- Tugas Latihan -
1 > Sebutkan semua singkatan yang seluruhnya berhuruf kapital dalam artikel tentang gugatan terhadap BPKP. Urutkan menurut kemunculan pertamanya.
2 > Teruskan artikel tentang gugatan terhadap BPKP dari kalimat terakhir yang tersedia.
:: Artikel
Sukses

BPKP Digugat oleh Rekanan PLN

Direktur Mapna Indonesia Mohammad Bahalwan menggugat Deputi Kepala BPKP bidang Investigasi dan Tim Audit BPKP yang menerbitkan LHPKKN.

Liputan6.com, Jakarta - Badan Pengawasan Keuangan dan Pembangunan (BPKP) digugat oleh salah satu petinggi rekanan PT PLN dalam proyek pengadaan barang dan jasa life time extension (LTE ) gas turbine (GT) 2.1 dan 2.2 PLTGU Belawan.

Gugatan tersebut dilakukan oleh Direktur PT Mapna Indonesia Mohammad Bahalwan melalui tim kuasa hukumnya. Gugatan didaftarkan di Pengadilan Tata Usaha Negara (PTUN) Jakarta.
::::
:: Data Mentah
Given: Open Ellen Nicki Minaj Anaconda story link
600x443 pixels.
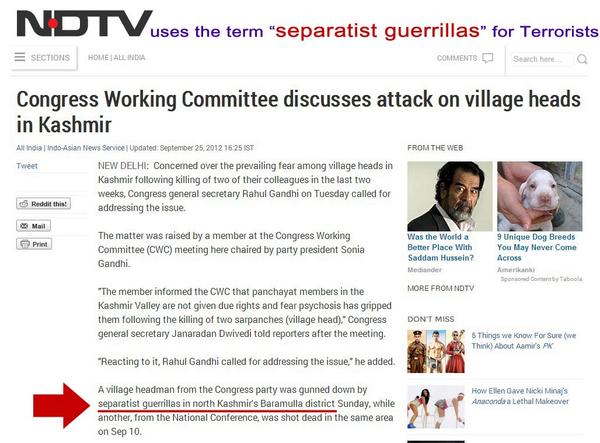Looking at the screenshot, I should coord(520,396).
::::
- Jawaban per Tugas -
1 > BPKP, PLN, LHPKKN, PT, LTE, GT, PLTGU, PTUN

2 >
Bahalwan menggugat BPKP terkait perhitungan kerugian keuangan negara dalam perkara dugaan tindak pidana korupsi pada pekerjaan pengadaan barang dan jasa LTE GT 2.1 dan 2.2 PLTGU Belawan.

Ia menilai Laporan yang dikeluarkan BPKP dinilai cacat hukum karena BPKP secara yuridis tidak memiliki wewenang untuk melakukan perhitungan kerugian keuangan negara dan laporan tersebut tidak sesuai dengan prosedur yang benar.

Salah satu Kuasa Hukum Mohammad Bahalwan, Ari Juliano Gema mengatakan, dalam gugatan yang diajukan ke PTUN Jakarta tersebut, kliennya menggugat Deputi Kepala BPKP bidang Investigasi dan Tim Audit BPKP yang menerbitkan Laporan Hasil Penghitungan Kerugian Keuangan Negara (LHPKKN) terkait kasus dugaan korupsi di PLTGU Belawan.

“Badan yang berwenang menetapkan jumlah kerugian negara akibat perbuatan melawan hukum yang dilakukan oleh badan hukum maupun perorangan hanya Badan Pemeriksa Keuangan (BPK) sesuai Undang-Undang Nomor 15 Tahun 2006 tentang BPK,” jelas Juliano seperti tertulis dalam keterangan pers, Jumat malam (6/6/2014).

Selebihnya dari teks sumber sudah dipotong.